Step1: Identify given values

Mass $m=60\ \text{kg}$, speed $v=6\ \text{m/s}$, radius $r=9\ \text{m}$, $g=10\ \text{m/s}^2$

Step2: Calculate centripetal acceleration

$\text{Centripetal acceleration } a_c = \frac{v^2}{r} = \frac{6^2}{9} = 4\ \text{m/s}^2$

Step3: Calculate centripetal net force

$\text{Net force } F_c = m \cdot a_c = 60 \times 4 = 240\ \text{N}$

Step4: Calculate normal force

$\text{Weight } W = m \cdot g = 60 \times 10 = 600\ \text{N}$
$\text{Normal force } F_N = W - F_c = 600 - 240 = 360\ \text{N}$

Step5: Analyze force balance

Since there is a net centripetal force, forces are unbalanced.

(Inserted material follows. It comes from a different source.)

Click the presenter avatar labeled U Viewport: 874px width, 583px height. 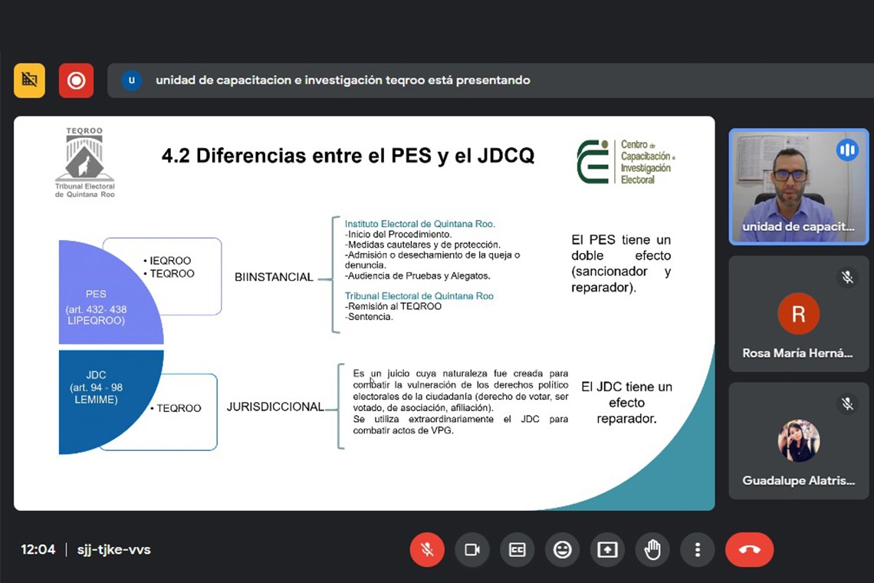point(132,81)
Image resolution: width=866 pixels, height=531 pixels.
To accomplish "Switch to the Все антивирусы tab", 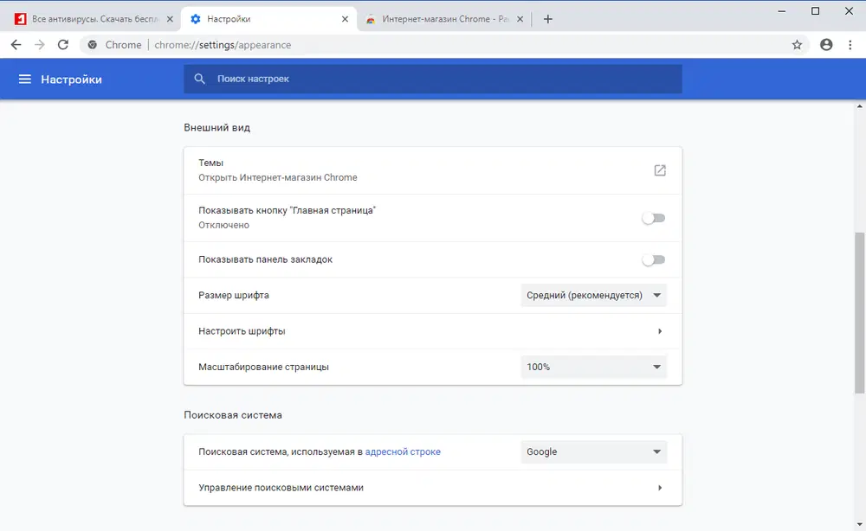I will pyautogui.click(x=91, y=19).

The two forces are weight (downward) and normal force (upward); the net force (toward center) is the difference, so 1 force component acts toward the center.

Answer:

Number of forces: 2
Force(s) towards center: 1
Are all forces balanced? no
What is the skateboarder's centripetal acceleration? $4\ \text{m/s}^2$
What is the centripetal net force on the skateboarder? $240\ \text{N}$
What is the normal force on the skateboarder? $360\ \text{N}$